● WHAT YOU SHOULD DO
Nothing belongs in the answer except the lines of the material that include "agent".

● EXTRACTED DATA
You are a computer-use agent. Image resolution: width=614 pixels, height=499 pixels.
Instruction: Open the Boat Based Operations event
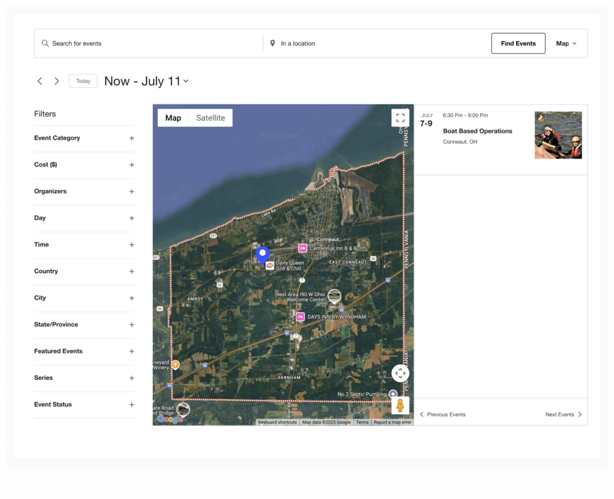[x=477, y=131]
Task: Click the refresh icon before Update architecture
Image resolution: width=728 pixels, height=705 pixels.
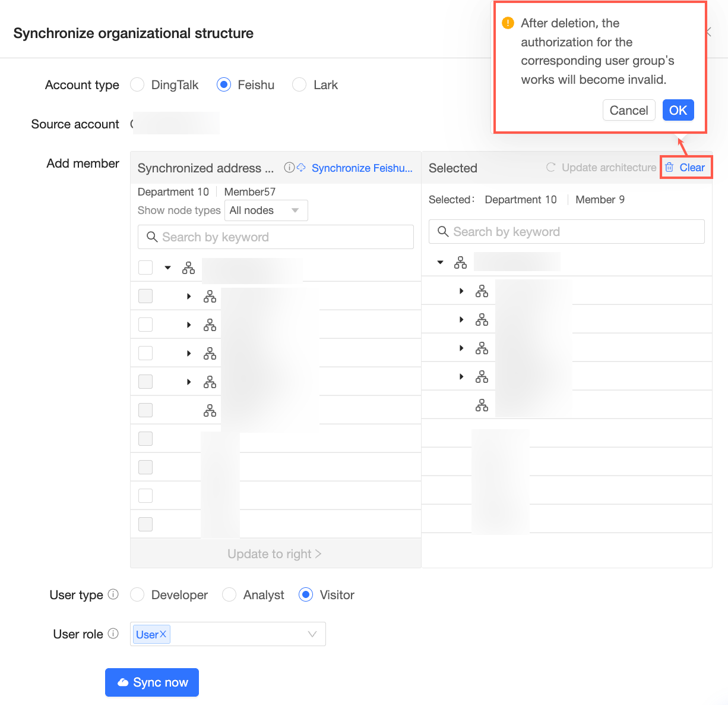Action: (551, 168)
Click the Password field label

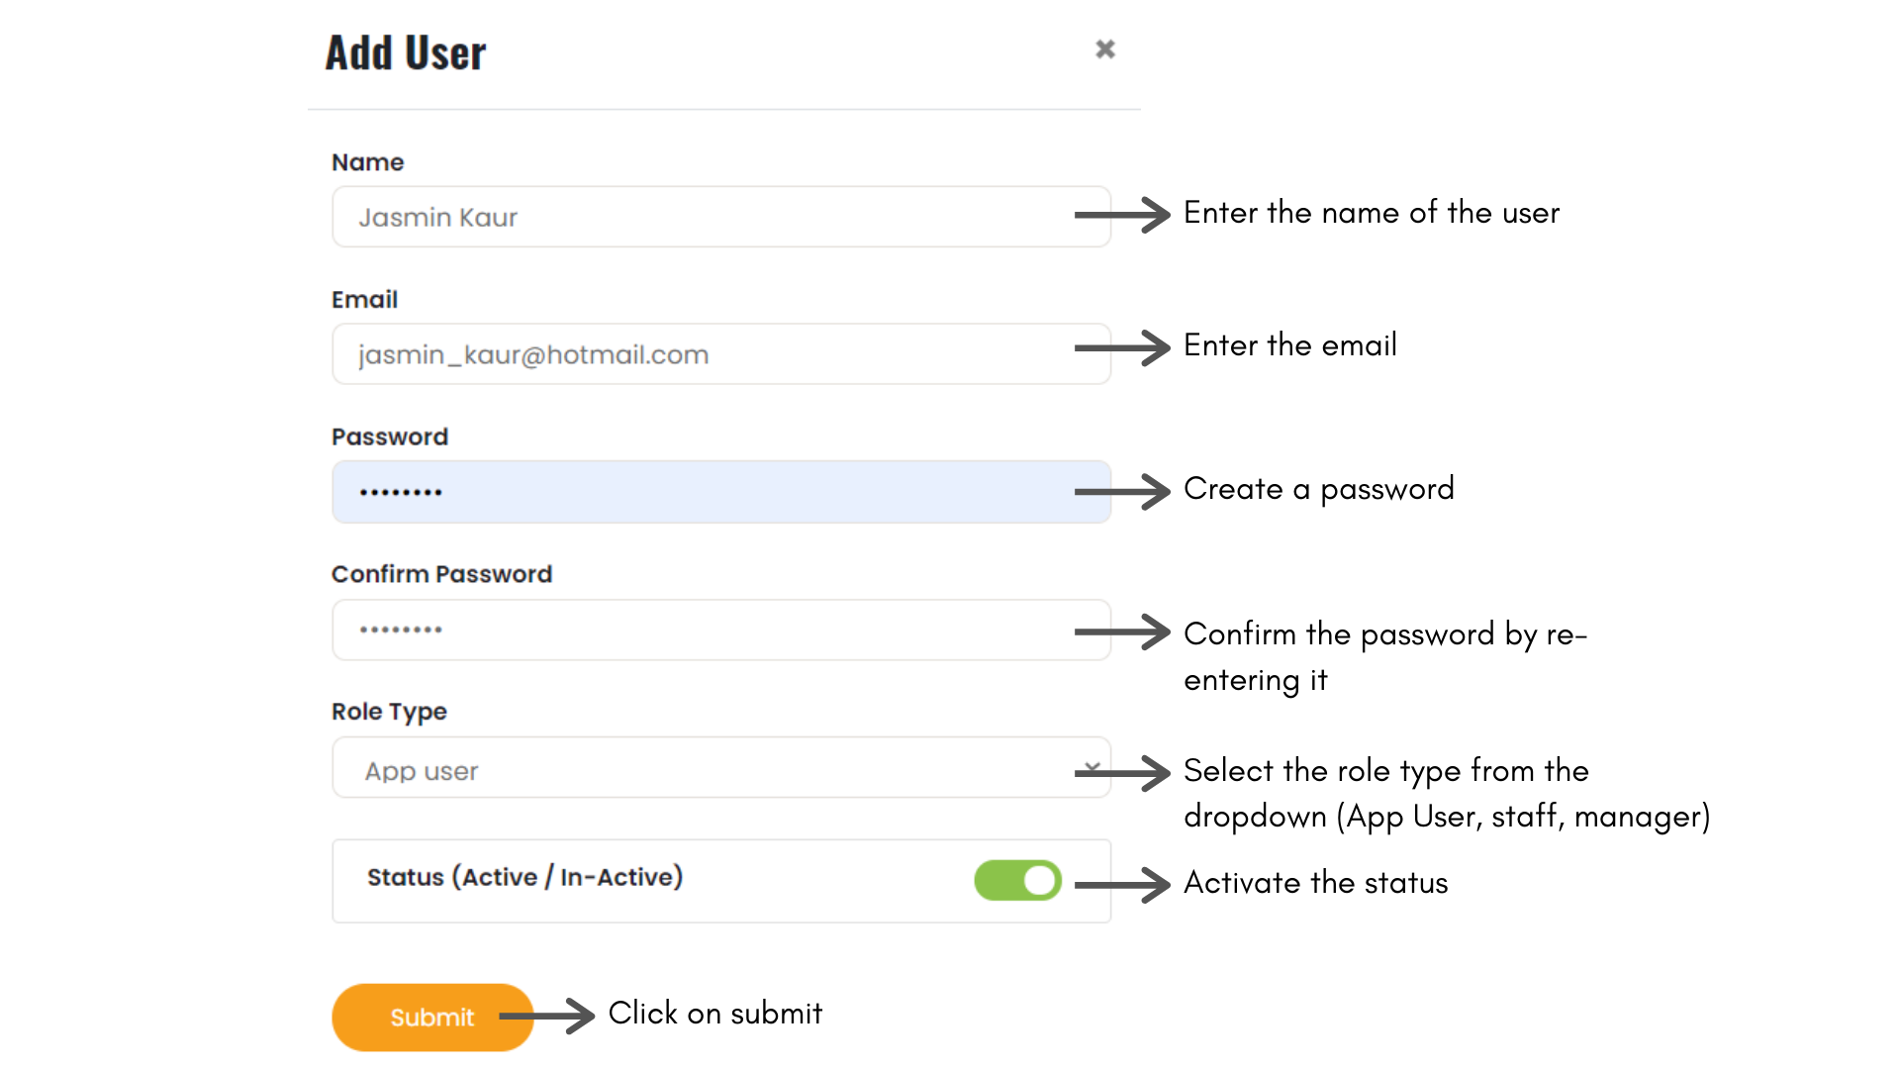click(390, 437)
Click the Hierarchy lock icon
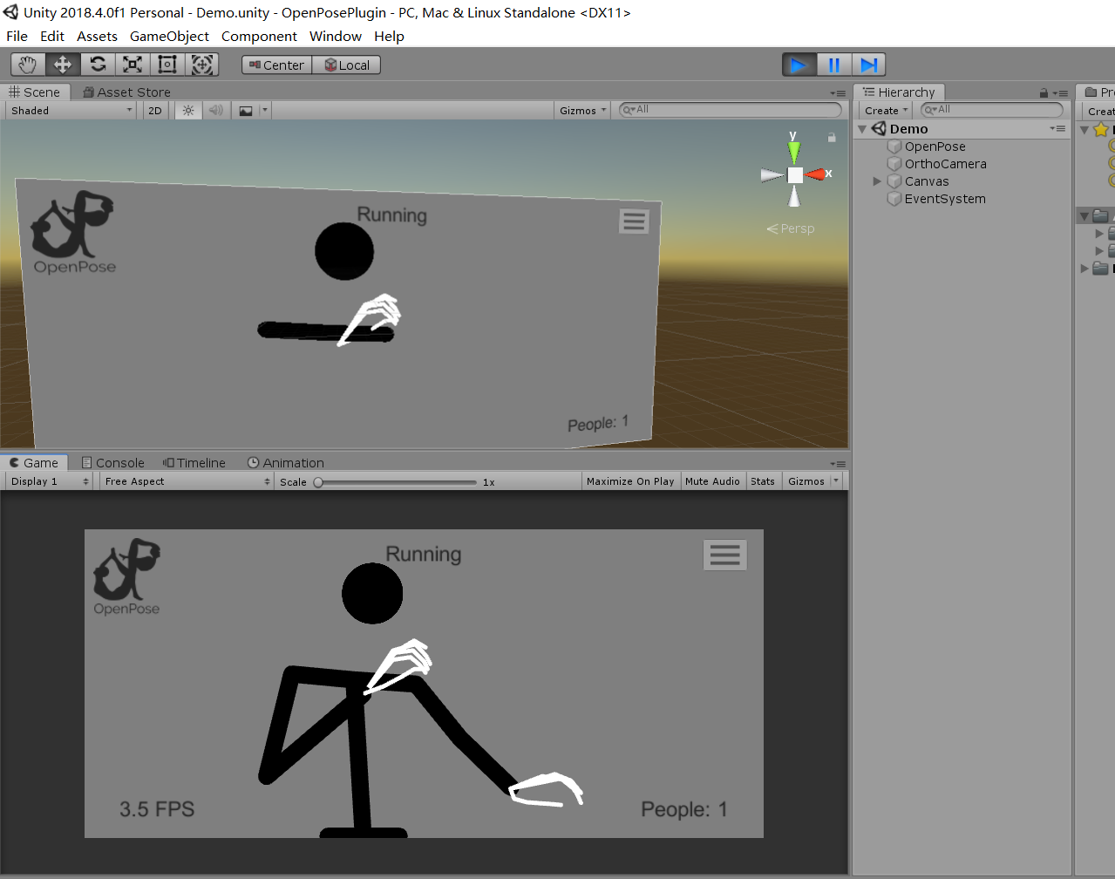 [x=1044, y=92]
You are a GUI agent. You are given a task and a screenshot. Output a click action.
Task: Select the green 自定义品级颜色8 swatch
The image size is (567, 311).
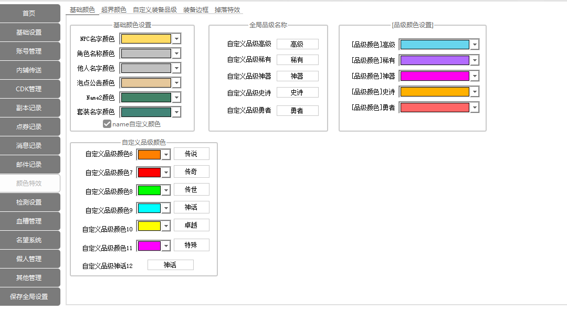(x=149, y=190)
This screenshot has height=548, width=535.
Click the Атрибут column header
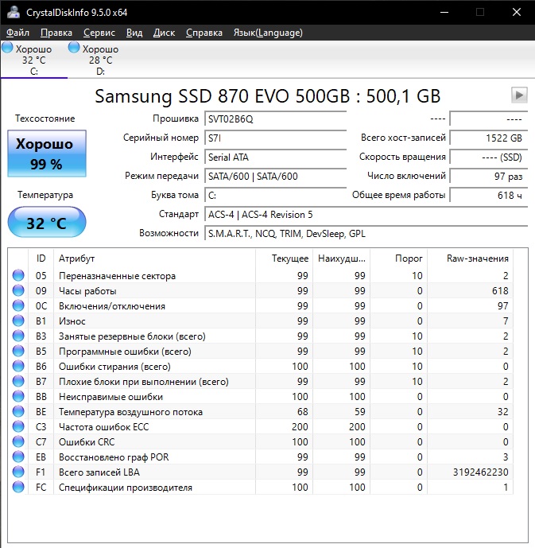click(154, 258)
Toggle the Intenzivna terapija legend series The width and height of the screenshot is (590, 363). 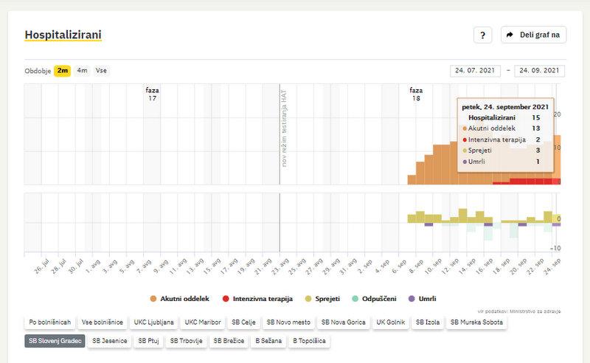[257, 299]
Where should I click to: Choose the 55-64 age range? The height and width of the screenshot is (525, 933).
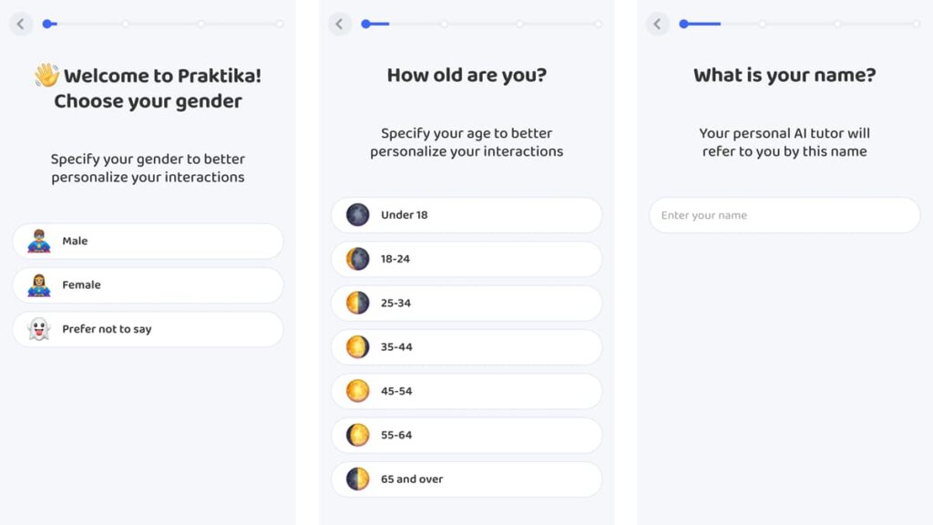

● WRITTEN RESPONSE
You are a computer-use agent. Image resolution: width=614 pixels, height=499 pixels.
You are a GUI agent. You are given a task and a screenshot. Output a click action.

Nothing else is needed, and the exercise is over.